Bona Vacantia - Ownerless goods - Some legal systems, including the English legal system, have a concept of Bona Vacantia, to organise how to deal with property which is owned by no one. Examples of such property would be if someone set up a company and then suddenly moved to the Amazon (for a lfiestyle change). The company would eventually be dissolved for not trading and its assets, not being claimed by any shareholders, would be Bona Vacantia and go to the government (essentially). Another example is the assets of people who die with no known relatives and leaving no will.

De Minimus Non Curat Lex - The law does not concern itself with trifles - This is a very useful maxim. The point behind it is that the law is made for keeping order in society (criminal) and allowing confidence in personal and commercial contracts (that the Civil law will uphold them if broken). All this is for the greater good of everyone in the society. The law is not there to pick on tiny points and punish people or businesses for tiny technicalities which are of no interest to anyone. For example, if you walk on the grass where there is a sign that says 'do not walk on the grass', you may have technically broken an agreement with the landowner or caused criminal damage but neither the civil nor criminal courts will be interested in your actions as they are relatively insignificant. Another example, that I witnessed myself, was someone entering train station barriers to meet a friend on the platform. They were asked where they were going by an attendant on the platform and when they explained he told them the terms of their season ticket say they must only enter the area beyond the barriers for the purpose of travel. Whilst this may be true no court would be interested in such a minor indiscretion.

Nemo Dat Quod Non Habet - You cannot give what you do not have - English law recognises this concept, particularly in relation to the transfer of property. If I sold your car on Ebay, despite you being the owner clearly that would be a fraud so this subtle maxim would probably not be relevant. Where it is more relevant, for instance in a maritime law context, would be if your vessel goes on fire and, although put out, the repair cost will be more than the total insured value. The H&M insurers might agree to pay you the total insured value but in doing so obtain a proprietary interest in the vessel (i.e. a right to sell the fire damaged vessel and offset the proceeds, say £ 10,000 against their payout). If you then accept their cheque and then sell the wreck to a hobbyist boat restorer friend for £ 1, say, then the court could invaludate this sale because you have given something (the proprietary interest in the vessel) that was not yours to give.

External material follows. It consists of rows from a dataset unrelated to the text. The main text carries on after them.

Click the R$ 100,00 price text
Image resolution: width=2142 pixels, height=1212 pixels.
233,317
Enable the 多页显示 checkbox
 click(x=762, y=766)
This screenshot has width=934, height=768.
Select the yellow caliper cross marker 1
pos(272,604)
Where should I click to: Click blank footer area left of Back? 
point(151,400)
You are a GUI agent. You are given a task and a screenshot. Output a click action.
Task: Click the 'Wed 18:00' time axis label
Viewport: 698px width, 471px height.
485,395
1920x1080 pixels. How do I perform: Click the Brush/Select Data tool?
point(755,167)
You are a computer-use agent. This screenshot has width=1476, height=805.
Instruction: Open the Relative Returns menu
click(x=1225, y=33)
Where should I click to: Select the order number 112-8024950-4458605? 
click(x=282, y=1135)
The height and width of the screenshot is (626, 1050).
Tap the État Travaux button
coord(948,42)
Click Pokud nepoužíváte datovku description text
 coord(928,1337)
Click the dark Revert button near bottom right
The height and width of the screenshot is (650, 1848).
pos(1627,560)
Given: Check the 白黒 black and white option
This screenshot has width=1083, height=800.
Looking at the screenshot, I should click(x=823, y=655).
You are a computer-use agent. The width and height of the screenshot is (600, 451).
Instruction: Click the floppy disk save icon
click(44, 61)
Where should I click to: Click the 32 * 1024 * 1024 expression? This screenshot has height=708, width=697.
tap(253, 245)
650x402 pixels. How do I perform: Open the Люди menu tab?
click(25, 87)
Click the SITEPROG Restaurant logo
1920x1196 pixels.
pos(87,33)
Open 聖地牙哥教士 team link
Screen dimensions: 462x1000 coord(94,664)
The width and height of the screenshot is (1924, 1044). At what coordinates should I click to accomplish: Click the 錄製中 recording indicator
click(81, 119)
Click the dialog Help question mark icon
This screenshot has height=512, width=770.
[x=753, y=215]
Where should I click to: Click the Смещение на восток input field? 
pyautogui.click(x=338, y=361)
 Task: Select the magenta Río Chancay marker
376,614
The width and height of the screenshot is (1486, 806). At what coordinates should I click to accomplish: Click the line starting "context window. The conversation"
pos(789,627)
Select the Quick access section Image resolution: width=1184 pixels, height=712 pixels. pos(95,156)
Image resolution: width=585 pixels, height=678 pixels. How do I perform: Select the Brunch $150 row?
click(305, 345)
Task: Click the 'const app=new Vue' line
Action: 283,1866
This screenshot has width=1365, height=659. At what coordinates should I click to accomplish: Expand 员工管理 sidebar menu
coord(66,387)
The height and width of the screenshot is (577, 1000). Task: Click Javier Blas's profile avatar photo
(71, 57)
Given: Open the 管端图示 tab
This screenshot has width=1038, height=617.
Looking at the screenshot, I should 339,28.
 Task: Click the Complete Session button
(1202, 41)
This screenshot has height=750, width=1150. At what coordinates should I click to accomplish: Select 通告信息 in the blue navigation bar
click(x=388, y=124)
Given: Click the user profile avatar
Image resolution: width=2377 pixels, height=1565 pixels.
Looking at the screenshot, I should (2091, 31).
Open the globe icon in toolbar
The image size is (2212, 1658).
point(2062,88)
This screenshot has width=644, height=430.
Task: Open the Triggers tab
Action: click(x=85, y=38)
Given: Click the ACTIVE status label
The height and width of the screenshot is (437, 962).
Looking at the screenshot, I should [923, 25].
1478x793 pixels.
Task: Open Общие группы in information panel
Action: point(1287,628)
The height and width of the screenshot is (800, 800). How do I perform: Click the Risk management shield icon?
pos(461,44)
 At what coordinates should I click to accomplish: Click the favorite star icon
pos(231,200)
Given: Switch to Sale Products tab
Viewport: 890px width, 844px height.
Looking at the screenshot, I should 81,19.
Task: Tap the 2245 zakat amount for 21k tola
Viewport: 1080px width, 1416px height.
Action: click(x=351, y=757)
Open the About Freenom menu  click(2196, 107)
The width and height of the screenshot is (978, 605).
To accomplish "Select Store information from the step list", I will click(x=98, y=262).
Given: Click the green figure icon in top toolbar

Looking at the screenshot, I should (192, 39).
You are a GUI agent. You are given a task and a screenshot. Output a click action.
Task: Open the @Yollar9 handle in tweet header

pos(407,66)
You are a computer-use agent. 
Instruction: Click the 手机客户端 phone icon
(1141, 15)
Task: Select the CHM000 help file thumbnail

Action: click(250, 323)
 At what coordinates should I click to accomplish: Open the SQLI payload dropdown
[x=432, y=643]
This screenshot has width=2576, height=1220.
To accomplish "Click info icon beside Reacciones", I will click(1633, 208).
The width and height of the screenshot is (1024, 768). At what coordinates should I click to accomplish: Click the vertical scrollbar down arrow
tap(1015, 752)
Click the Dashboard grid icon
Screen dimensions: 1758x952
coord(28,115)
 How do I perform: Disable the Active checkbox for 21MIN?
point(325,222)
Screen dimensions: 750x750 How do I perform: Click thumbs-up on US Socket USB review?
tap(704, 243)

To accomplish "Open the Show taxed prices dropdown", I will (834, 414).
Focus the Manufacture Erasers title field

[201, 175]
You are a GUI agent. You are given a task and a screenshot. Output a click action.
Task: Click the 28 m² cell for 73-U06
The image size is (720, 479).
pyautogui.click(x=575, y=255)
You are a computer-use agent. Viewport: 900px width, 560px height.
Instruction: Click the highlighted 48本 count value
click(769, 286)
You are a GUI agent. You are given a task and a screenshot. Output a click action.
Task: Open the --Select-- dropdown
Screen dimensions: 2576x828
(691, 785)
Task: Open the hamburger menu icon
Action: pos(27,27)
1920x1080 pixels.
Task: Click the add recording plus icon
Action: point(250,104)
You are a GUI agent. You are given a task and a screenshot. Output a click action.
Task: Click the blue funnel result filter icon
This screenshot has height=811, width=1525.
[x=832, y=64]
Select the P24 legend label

Res Judicata - A judged matter - This means that a claim has been dealt with already and cannot be reopened. For example if a Claimant sues someone and they agree to pay them compensation. They spend the compensation and then issue legal proceedings for compensation the defendant would please Res Judicata as a defence on the basis the matter had already been dealt with. Similarly if you are sued and win your case before the court, only to find the Claimant sueing you again for the same claim, you could please Res Judicata.

* The 1996 Woolf Reforms (implemented to civil law cases from 1999 onwards) were designed to make the civil court process in England and Wales more approacheble, cheaper, quicker and easier to understand. As a result they abolished the use of latin in civil cases. As they related to civil cases you will still find latin used in criminal law (Actus reus etc.).